→ **TASK LIST**
1. In the PANoptosis text, which server was used to analyze the genomic alterations associated with the PANoptosome?
2. Write the next part of the PANoptosis text, picking up after its last sentence.

As an inflammatory PCD, PANoptosis is generally associated with a cytokine storm and plays negative roles in inflammatory or infectious diseases10. In the context of cancer, it is believed that PANopotosis could be beneficial. For example, the combination of TNF-α and IFN-γ can induce inflammatory cell death, i.e., PANoptosis, in different human cancer cell lines and suppress the growth of tumors in vivo11, suggesting that PANoptosis might be an attractive therapeutic target. Evidence indicated that pyroptosis, necroptosis, and ferroptosis are tightly associated with antitumor immunity12. However, the association between PANoptosis as a whole and anticancer immunity remains unclear. In addition, the function and regulation pattern of PANoptosis components have not been comprehensively elucidated so far.
In this study, we performed a systematic bioinformatics analysis of the PANoptosome complex to investigate its roles and underlying mechanisms in pan-cancer. We evaluated the expression, genomics, epigenomics, and the prognostic value of PANoptosome across 33 cancer types. Moreover, we calculated the PANoptosis score and further assessed its association with the tumor immune landscape, including the tumor microenvironment (TME), immune cell infiltration, and immunotherapy responses. Our results reveal the potential role of the PANoptosome in various cancers, which may facilitate the discovery of novel prognostic and immunotherapeutic biomarkers.
Materials and methods
Data collection and processing
RNA sequencing data and clinical information on 33 tumors and normal tissues (Supplementary Table S1) were retrieved from The Cancer Genome Atlas (TCGA) and the Genotype-Tissue Expression (GTEx) using USCS Xena (https://xenabrowser.net). The "RMA" package13 was used to remove not available and duplicates in the expression data; the data were then log2 (transcripts per kilobase million (TPM) + 1) converted for further analysis. Ten genes including NLRP3, CASP1, CASP8, TNFAIP3, RIPK1, RIPK3, NR2C2, RBCK1, PSTPIP2, and PYCARD (Supplementary Table S2) were identified as components of the PANoptosome, according to a previous study10.
The data of immune cell infiltration were downloaded from the Tumor Immune Estimation Resource (TIMER) (http://timer.cistrome.org) and Immune Cell Abundance Identifier (ImmuCellAI) databases (http://bioinfo.life.hust.edu.cn/ImmuCellAI).
The dataset GSE35640 (65 metastatic melanoma patients treated with MAGE-A3 immunotherapy)14, GSE 91061 (65 melanoma patients treated with Anti-CTLA4 and ant-PD1)15, and GSE135222 (27 advanced non-small cell lung carcinoma patients treated with anti-PD-1/PD-L1)16 were downloaded from the Gene Expression Omnibus database (https://www.ncbi.nlm.nih.gov) to explore the prediction ability of immunotherapy response based on PANoptosis scores.
Gene set cancer analysis using GSCALite
The Gene Set Cancer Analysis (GSCALite) server offers an integrated database for gene set analysis, including genomic variation, pathway, and drug sensitivity analysis (http://bioinfo.life.hust.edu.cn/web/GSCALite/)17. In this study, the genomic alterations (mutation, copy number variation (CNV), and methylation) associated with the PANoptosome were analyzed using GSCALite.

→ **GIVEN DATA**
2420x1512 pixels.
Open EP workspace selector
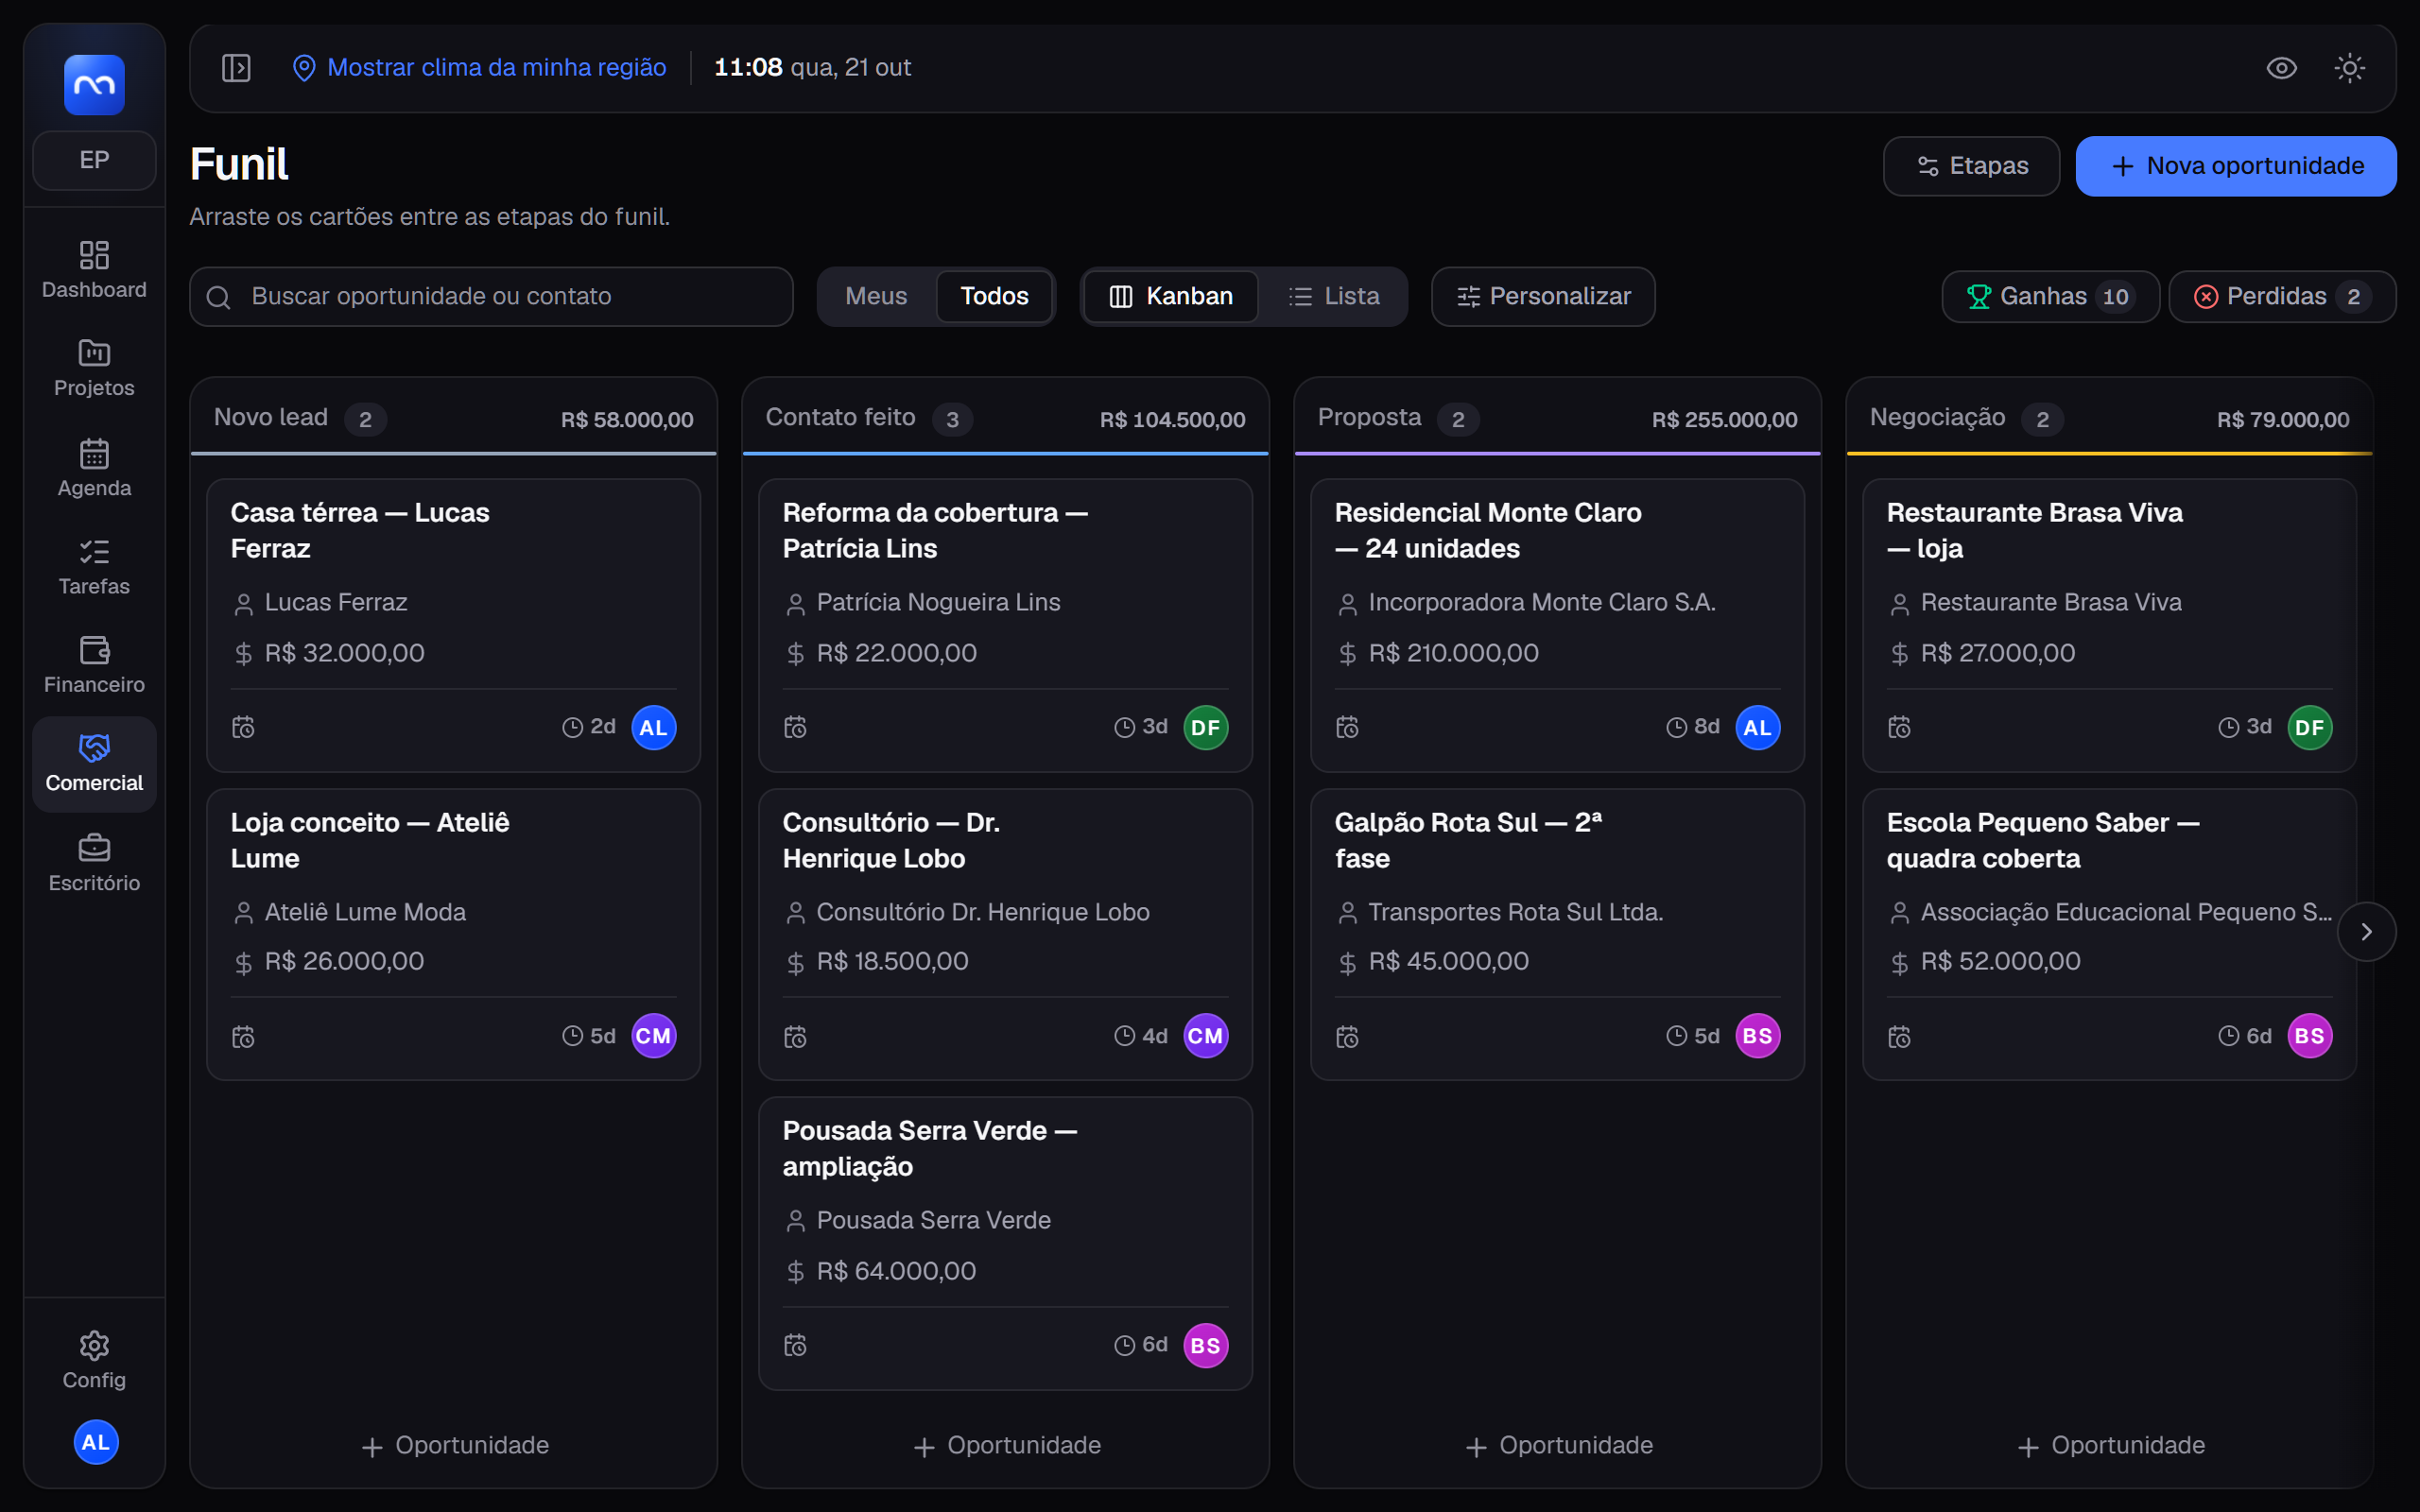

→ **ANSWER LIST**
1. The Gene Set Cancer Analysis (GSCALite) server.

2.
PANoptosis score analysis
The single sample gene set enrichment analysis (ssGSEA) algorithm of the R package ‘GSVA’18 was used to compute the PANoptosis scores of each sample in each cancer type. The score reflects the overall expression level of the PANoptosome.
Survival analysis
Survival information associated with the tumor samples was retrieved from TCGA. Univariate Cox regression (uniCox) analysis was conducted to test the association of PANoptosome expression with survival using the R packages ‘Survival’ and ‘Survminer’19. We further explored the predictive value of PANoptosis scores for survival, including overall survival (OS), disease-specific survival (DSS), disease-free interval (DFI), and progression-free interval (PFI).
Gene enrichment analysis
Gene set variation analysis (GSVA) was performed to identify biological pathways associated with the PANoptosis score. We used the R package ‘GSVA’18 to compute pathway scores of HALLMARK term downloading from the MSigDB database (http://software.broadinstitute.org/gsea/msigdb/index.jsp). Correlations between PANoptosis scores and these pathways were tested.
TME and immune cell infiltration analyses
The ESTIMATE algorithm was used to calculate the immune score, stromal score, and tumor purity of each sample across different cancer types using the R package ‘estimate’20. The correlation between the PANoptosis score and these scores was analyzed using Spearman’s correlation test. In addition, we evaluated the correlation between PANoptosis score and TME-related pathways according to a previous study21. The associations of PANoptosis score with the abundance of immune cells as well as immune-related genes were further analyzed through Spearman’s correlation tests.
Human Protein Atlas
Human Protein Atlas (HPA) (https://www.proteinatlas.org), is a website containing the immunohistochemistry-based expression of tumor tissues and normal tissues22. In the present study, we compared the protein level of PYCARD in human normal and three tumor tissues including kidney renal clear cell carcinoma (KIRC), glioblastoma (GBM), and pancreatic adenocarcinoma (PAAD) by downloading immunohistochemical images from the HPA.
Cell lines and cell culture
Human normal renal tubular epithelial cells (HK-2), human GBM cell lines (U87 MG, T98G), human pancreatic duct epithelial cell line (hTERT-HPNE), and human PAAD cell line (PANC-1) were cultured in Dulbecco's modified Eagle's medium (Gibco, United States) containing 10% Fetal Bovine Serum (FBS, Gibco, United States) and 1% penicillin/streptomycin. Human KIRC cell lines (786-O, CaKi-1), human normal astrocytes (HA1800), and human PAAD cell line (ASPC-1) were cultured in RPMI-1640 medium (Gibco, United States) containing 10% and 1% penicillin/streptomycin. Cells were cultured in incubator containing 5% CO2 at 37 °C.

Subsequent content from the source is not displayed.